»»
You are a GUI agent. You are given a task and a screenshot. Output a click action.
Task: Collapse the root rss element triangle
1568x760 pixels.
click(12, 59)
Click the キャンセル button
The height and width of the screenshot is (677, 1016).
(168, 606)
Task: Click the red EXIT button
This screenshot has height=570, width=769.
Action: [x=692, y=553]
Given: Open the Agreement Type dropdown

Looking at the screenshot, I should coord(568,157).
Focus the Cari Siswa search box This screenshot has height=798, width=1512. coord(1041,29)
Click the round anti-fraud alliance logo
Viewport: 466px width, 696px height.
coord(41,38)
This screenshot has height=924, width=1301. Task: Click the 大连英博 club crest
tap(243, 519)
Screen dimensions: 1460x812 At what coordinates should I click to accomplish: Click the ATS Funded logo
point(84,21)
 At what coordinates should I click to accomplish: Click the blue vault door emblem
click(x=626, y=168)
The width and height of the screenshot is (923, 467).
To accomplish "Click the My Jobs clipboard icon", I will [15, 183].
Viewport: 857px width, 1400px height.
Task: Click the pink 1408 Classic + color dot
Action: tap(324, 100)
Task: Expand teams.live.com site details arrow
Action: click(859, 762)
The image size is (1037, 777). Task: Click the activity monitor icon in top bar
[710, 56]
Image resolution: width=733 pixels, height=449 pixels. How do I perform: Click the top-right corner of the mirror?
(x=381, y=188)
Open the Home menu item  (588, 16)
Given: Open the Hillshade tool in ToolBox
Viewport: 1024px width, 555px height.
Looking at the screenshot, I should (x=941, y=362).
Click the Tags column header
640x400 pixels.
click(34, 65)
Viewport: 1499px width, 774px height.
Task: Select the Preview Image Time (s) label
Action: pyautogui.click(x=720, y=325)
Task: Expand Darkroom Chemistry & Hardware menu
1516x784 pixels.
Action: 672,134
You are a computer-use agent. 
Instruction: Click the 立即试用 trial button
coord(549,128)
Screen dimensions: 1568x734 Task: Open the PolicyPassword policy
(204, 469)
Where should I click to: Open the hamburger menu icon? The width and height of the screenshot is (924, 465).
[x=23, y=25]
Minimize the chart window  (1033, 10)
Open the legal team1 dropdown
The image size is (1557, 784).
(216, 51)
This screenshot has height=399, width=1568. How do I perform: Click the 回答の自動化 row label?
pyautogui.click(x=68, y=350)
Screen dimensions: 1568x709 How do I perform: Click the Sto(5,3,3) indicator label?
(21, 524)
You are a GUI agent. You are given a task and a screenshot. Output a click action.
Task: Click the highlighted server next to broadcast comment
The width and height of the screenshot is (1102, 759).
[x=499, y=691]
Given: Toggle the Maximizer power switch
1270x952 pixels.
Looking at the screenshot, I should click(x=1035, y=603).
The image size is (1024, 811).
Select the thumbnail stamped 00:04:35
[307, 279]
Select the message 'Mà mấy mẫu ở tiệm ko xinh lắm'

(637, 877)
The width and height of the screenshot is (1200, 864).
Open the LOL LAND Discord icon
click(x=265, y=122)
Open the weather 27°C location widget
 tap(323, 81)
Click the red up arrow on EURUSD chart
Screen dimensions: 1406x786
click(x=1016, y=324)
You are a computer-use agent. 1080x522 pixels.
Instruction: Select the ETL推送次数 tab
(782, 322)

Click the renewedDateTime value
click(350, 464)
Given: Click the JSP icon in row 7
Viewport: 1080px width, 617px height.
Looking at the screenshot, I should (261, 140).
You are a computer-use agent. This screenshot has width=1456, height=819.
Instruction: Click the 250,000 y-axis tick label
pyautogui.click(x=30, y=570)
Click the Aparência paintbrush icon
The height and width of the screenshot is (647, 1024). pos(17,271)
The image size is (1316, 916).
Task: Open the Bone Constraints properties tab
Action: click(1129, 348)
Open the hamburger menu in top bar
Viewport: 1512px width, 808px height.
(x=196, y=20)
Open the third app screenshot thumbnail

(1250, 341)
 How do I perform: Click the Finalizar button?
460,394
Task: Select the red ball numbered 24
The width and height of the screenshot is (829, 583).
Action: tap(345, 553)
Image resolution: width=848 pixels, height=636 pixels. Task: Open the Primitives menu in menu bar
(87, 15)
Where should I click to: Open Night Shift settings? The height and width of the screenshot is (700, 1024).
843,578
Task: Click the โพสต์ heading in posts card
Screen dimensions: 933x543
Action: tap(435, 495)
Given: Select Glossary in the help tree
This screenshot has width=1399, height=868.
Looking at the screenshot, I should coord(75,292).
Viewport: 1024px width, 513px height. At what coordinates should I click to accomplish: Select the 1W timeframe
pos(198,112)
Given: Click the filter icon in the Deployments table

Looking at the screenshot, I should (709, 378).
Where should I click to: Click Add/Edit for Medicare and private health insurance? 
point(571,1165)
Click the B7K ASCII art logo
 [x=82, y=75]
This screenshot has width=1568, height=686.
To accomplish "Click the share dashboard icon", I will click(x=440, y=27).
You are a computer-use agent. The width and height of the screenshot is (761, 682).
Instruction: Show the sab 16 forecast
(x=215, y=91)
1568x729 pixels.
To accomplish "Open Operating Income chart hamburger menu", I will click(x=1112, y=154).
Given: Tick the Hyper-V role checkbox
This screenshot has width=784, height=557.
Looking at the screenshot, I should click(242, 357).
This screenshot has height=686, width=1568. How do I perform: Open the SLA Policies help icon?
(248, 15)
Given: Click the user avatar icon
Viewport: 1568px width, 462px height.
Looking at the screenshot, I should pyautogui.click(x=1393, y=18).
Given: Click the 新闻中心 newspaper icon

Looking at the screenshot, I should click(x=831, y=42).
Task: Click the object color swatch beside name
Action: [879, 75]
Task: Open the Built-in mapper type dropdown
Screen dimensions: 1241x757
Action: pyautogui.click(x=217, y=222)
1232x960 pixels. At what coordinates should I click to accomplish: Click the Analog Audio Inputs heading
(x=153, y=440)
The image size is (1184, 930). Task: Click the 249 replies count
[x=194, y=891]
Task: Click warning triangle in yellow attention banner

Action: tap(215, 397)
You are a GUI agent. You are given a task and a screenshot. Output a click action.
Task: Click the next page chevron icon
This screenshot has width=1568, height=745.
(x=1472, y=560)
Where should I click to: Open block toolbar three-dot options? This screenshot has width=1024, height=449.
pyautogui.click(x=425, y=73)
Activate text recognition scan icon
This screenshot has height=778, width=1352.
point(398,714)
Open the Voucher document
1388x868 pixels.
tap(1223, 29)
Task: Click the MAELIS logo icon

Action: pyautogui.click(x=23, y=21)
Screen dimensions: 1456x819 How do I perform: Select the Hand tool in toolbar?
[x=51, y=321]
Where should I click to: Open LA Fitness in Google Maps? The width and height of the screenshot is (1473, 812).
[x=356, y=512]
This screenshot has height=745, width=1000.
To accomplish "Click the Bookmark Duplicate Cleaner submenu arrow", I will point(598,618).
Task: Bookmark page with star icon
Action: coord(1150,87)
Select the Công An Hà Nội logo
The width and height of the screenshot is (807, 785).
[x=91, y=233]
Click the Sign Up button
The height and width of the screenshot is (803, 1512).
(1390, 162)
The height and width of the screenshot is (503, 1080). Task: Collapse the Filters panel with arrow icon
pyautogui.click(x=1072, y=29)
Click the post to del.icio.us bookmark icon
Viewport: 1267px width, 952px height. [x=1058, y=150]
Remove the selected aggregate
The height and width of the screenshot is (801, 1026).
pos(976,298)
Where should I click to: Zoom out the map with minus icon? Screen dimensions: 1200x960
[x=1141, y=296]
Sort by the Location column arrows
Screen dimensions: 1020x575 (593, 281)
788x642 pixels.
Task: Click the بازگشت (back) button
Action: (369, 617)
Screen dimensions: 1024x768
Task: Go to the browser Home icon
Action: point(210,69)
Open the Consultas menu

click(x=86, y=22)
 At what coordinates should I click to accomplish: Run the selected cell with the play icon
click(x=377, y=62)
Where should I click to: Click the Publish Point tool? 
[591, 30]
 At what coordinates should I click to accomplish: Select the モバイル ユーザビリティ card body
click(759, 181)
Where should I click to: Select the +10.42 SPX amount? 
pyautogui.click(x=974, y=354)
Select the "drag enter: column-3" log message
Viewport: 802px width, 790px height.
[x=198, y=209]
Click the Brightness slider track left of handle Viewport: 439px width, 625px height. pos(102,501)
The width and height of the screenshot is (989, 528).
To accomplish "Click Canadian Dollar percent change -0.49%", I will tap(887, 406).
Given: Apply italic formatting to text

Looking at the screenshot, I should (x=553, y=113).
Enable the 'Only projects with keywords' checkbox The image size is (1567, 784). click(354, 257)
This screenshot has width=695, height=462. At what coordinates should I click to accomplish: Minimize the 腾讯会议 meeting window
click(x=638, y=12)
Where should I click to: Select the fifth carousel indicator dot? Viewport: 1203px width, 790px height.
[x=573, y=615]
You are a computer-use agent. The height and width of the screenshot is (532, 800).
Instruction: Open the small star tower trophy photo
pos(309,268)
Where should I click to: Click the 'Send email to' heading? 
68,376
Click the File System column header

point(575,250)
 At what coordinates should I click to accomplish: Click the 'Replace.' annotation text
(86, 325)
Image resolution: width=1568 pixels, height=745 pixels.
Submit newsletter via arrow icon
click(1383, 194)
««
-- GIVEN INSTRUCTION --
Starting from the first of the items above, write out every line through the one containing "Looking at the screenshot, I should coord(568,157).", with that line included.

-- TASK ANSWER --
You are a GUI agent. You are given a task and a screenshot. Output a click action.
Task: Collapse the root rss element triangle
1568x760 pixels.
click(12, 59)
Click the キャンセル button
The height and width of the screenshot is (677, 1016).
(168, 606)
Task: Click the red EXIT button
This screenshot has height=570, width=769.
Action: [x=692, y=553]
Given: Open the Agreement Type dropdown

Looking at the screenshot, I should coord(568,157).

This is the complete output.